Former state representative G. Kenneth Bernhard resigned from the state's Citizen's Ethics Advisory Board on March 4, a board which he chaired, one week after it emerged that he'd given $250 to political campaigns in 2008.
On Monday, the board approved a subcommittee's recommendation that it hire outside counsel to investigate. The statute calls for a maximum penalty of $10,000 per violation, said Carol Carson, executive director for the Connecticut Office of State Ethics.
Caron said the outside counsel will likely be chosen before the board meets next on March 25.
Records show -- and Bernhard admits -- he gave $50 to the "Say Yes to Nitzy" campaign for Westport resident Nitzy Cohen and $100 to the "Marino 2008" campaign for Orange resident Vincent Marino, both of which lost in Nov. 2008. He also gave $100 to Gov. M. Jodi Rell's exploratory committee for reelection.
State law prohibits board members from contributing to anyone subject to the Code of Ethics for Public Officials and State Employees, which includes the governor and state legislators.

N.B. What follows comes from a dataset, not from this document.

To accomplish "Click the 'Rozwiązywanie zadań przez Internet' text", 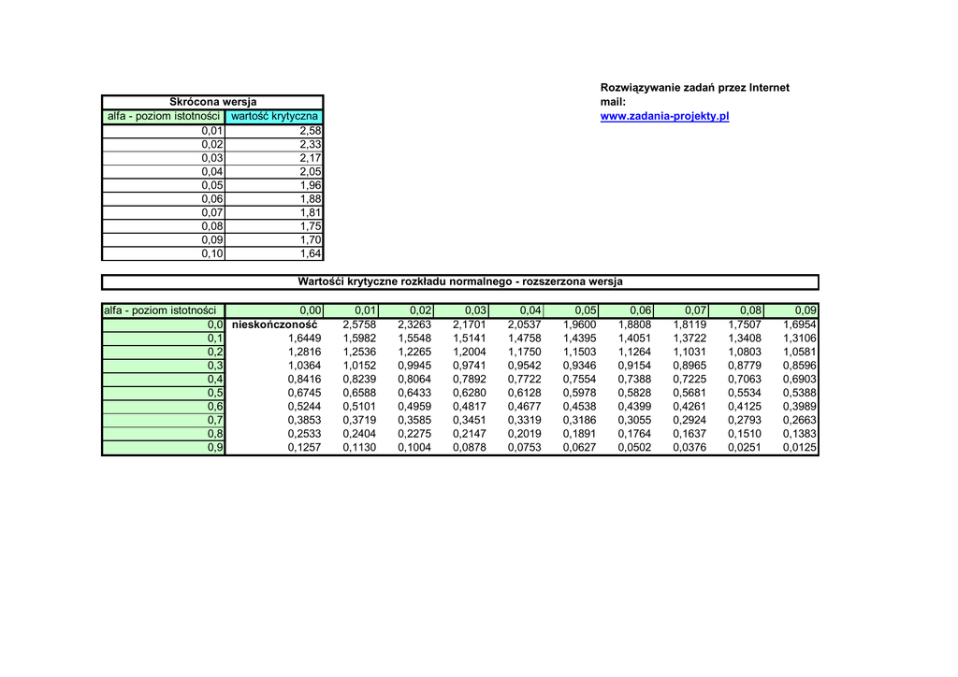I will (694, 88).
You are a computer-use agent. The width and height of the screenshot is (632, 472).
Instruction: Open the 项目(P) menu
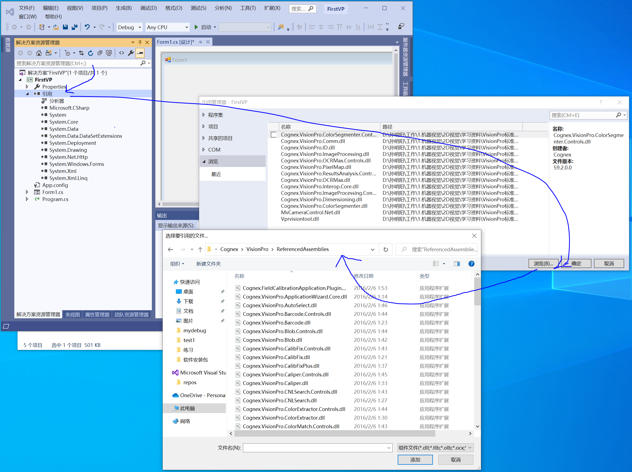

"The contributions were done openly and with full disclosure," Bernhard wrote to the ethics board in late February. He said he was unaware that such payments were prohibited.
"As a member of the Citizen's Ethics Advisory Board, I have been entrusted with a great responsibility and I am very distressed at having technically violated the Code, even as everything was in public view and inadvertent," he continued. "I expect that my conduct will be evaluated and handled in the same fashion as everyone else who is subject to the code."
In a press release dated March 4, the Office of State Ethics called Bernhard's contribution "valuable" since he joined in Jan. 2008. His tenure marked "a time of great progress" for the office, as it being a newly formed agency and "demonstrated substantive results in all areas of its mission: education, interpretation, enforcement and transparency."
Reached for comment on Thursday, Bernhard called the payments a "procedural misstep," and said he was merely supporting two new candidates whom he'd encouraged to run for public office. Marino is his law partner. Cohen is a local Republican.
"There's a procedural rule of which I was unaware, having been recently appointed to the [board], that says members should not make political contributions for fear that they might have a conflict of interest at some point in the future," Bernhard told the Westport News. "There never was a conflict, and if there ever had been, the simple solution would have been to recuse myself."
"If you'd read some of the news accounts," he went on, "you'd have thought I committed a double homicide."
Vice Chairman Thomas H. Dooley, of Vernon, is now acting as chairman at least until the board meets on March 25. The office said it appointed a subcommittee on March 3, that will review the matter and make recommendations.
Bernhard stressed to the Westport News that he's been involved in public service for years without pay. "I put in an extensive amount of work every week, organizing and preparing materials. I still serve on judicial review council. I work with many Republican colleagues on bills that are important to me. And I like to think I continue to make a contribution."
While resigning, Bernhard wrote to the board: "It is apparent that my service will be a distraction to the important work that the Board does for the people of our state and I cannot permit that to happen."